Il n'en reste pas moins que les orientations et la frilosité d'un certain nombre des médias les plus influents posent un grave problème à notre vie démocratique.
J'évoquais dans quelques textes publiés ici depuis le début de l'offensive israélienne à Gaza ma conviction que nous informer n'était pas le souci exclusif de rédactions non occupées à une franche désinformation, ces rédactions ayant aussi comme préoccupation - et probablement comme préoccupation première - d'être à peu près au diapason d'une humeur nationale supposée (qu'elles contribuent du reste à définir).
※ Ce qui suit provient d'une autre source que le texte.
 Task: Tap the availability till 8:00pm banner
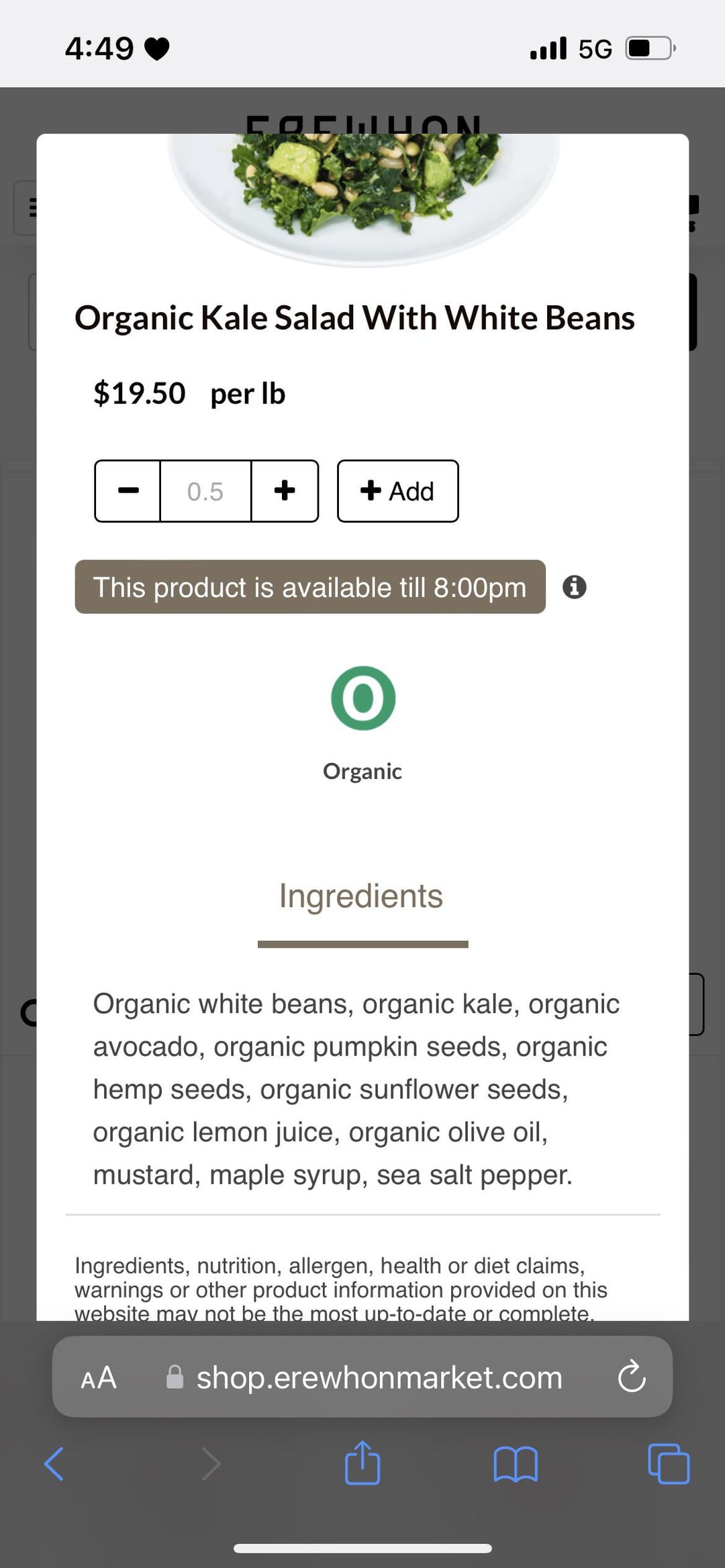coord(310,587)
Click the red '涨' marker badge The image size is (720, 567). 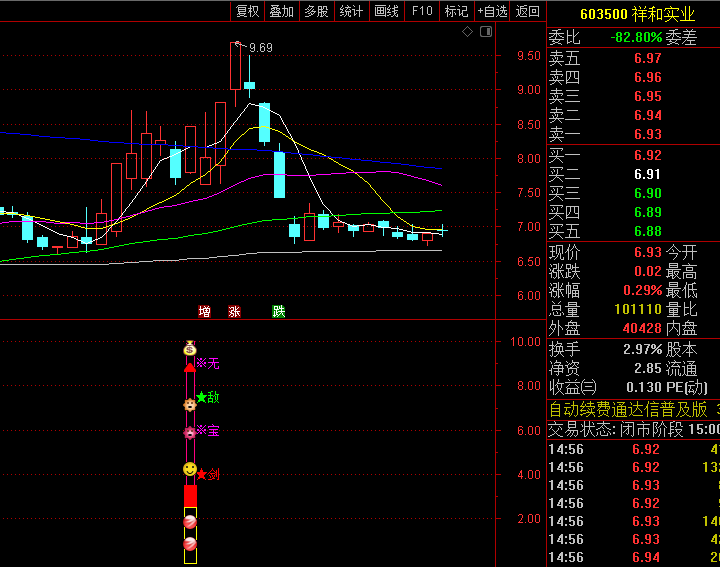[234, 311]
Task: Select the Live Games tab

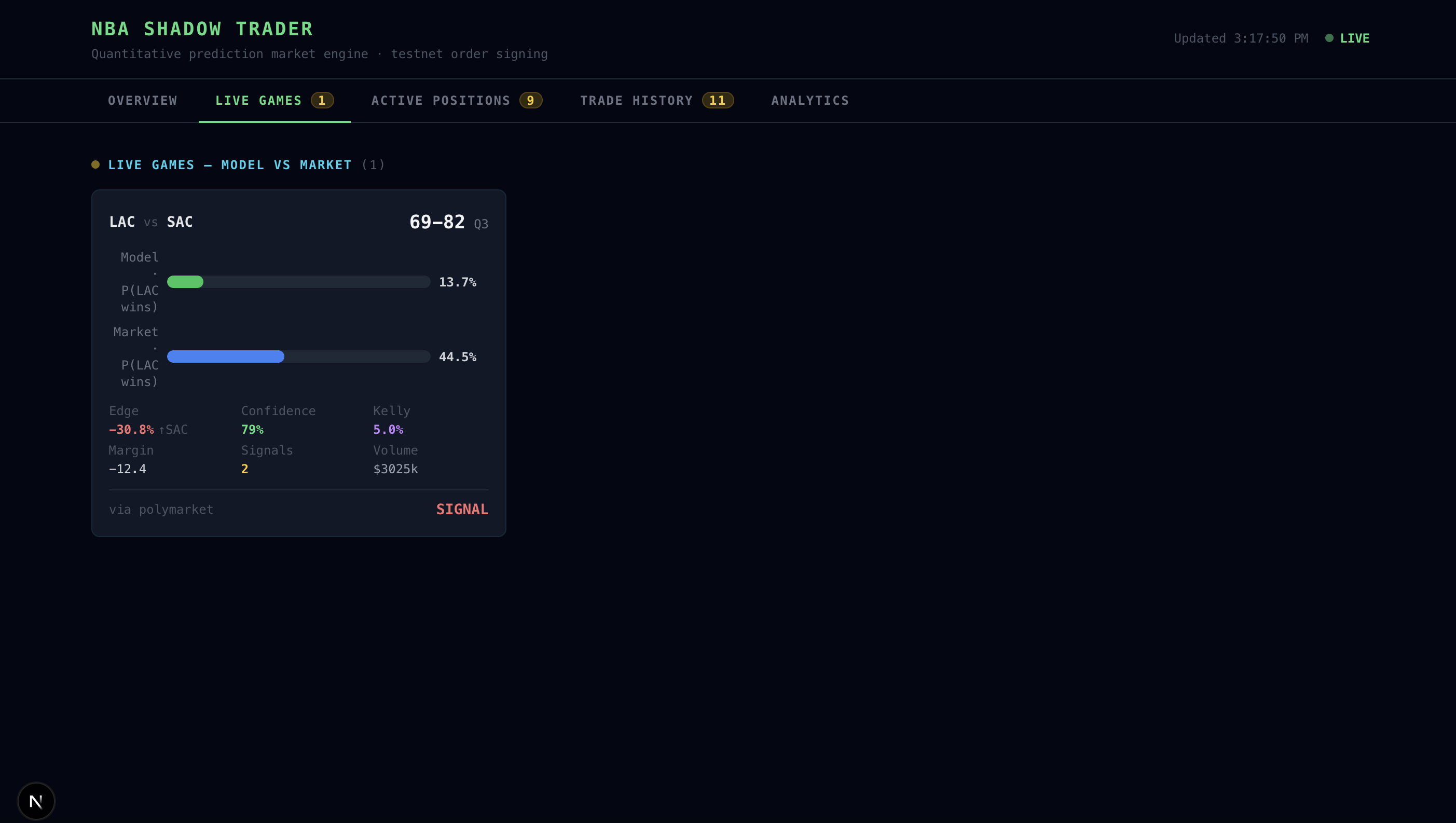Action: 258,101
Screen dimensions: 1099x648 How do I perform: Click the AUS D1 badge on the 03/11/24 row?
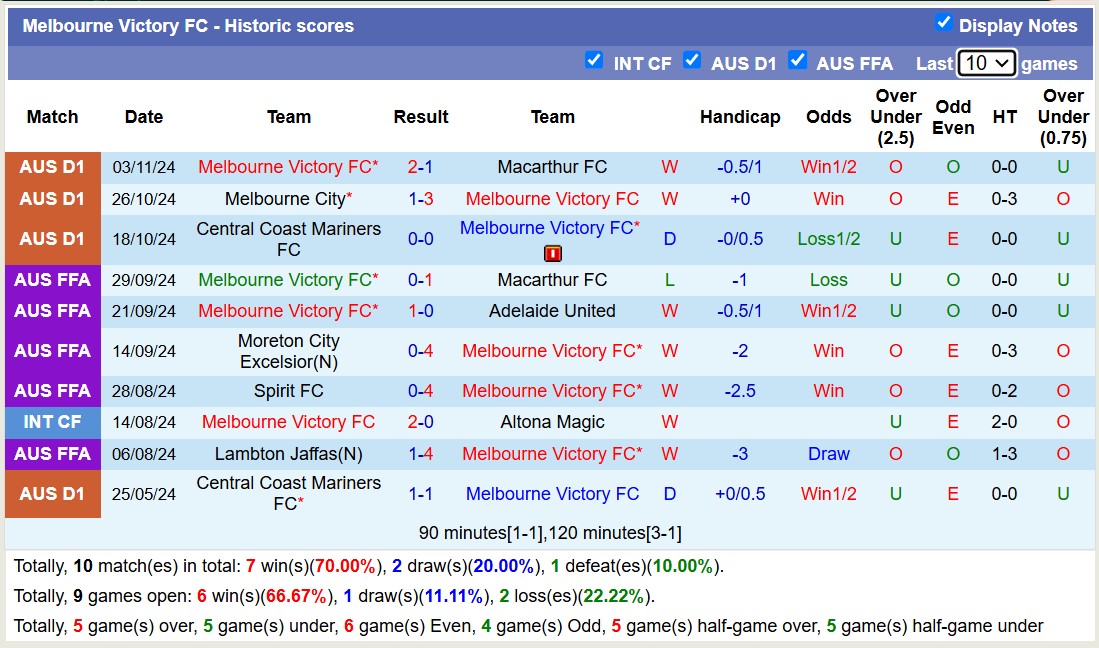(52, 167)
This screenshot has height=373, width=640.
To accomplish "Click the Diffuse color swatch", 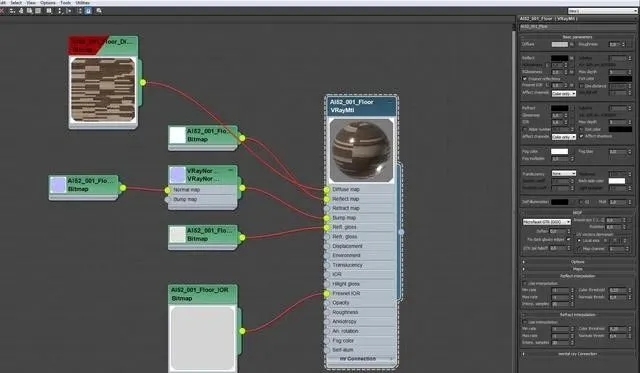I will point(560,44).
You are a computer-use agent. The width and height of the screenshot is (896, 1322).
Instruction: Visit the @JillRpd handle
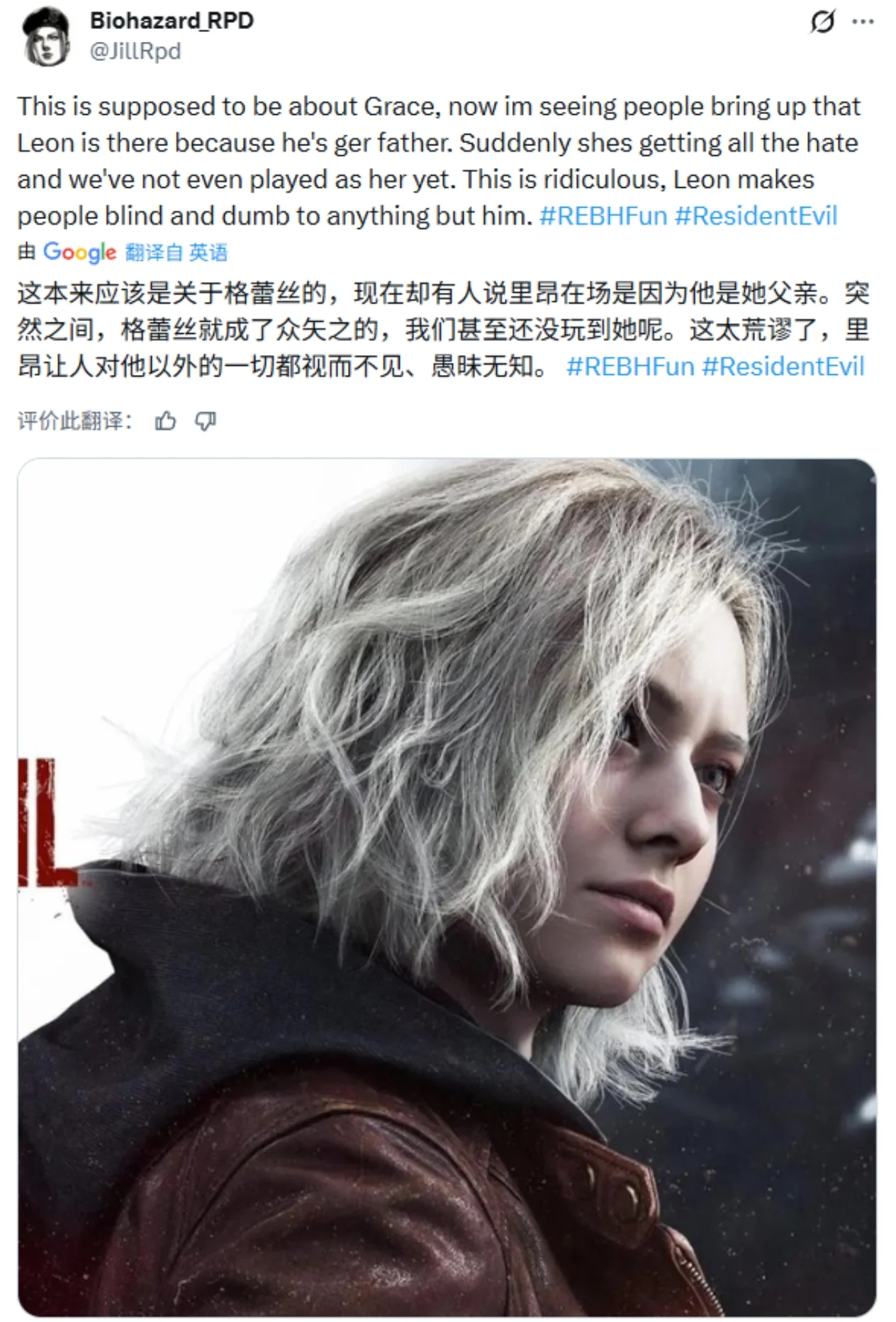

Bref, le souci d'image avant l'information : on choisira ses invités non en fonction de leur pertinence mais de l'adéquation entre leurs discours et l'air du temps politico-médiatique. Et cela, même lorsqu'un massacre de l'ampleur de ce qui est commis à Gaza a lieu.
Dès lors, comme je le relevais précédemment, des personnalités singeant l'équilibre (l'équilibre supposé du moment) seront des invités parfaits. Ceux que l'on sait susceptibles de dire des choses exactes mais jugées encore non audibles seront en revanche écartés. Dans le contexte qui est ici en question, c'est un choix des rédactions particulièrement grave puisque, on l'a bien vu, le gouvernement français est incapable d'agir à la mesure de la situation sans qu'un consensus public se fasse au préalable sur l'urgence à mettre le gouvernement israélien sous pression.
On observe maintenant, sans surprise, un changement d'orientation chez des journalistes ou rédactions qui jusque là ne s'étaient pas montrés très émus par le sort fait aux Palestiniens. Nul doute que s'il faut encore changer d'orientation, ils le feront, éventuellement avec la morgue de ceux qui poussent dans ses retranchements un invité dont ils partageaient pourtant, la veille encore, les vues. Cela pour les plus vulgaires.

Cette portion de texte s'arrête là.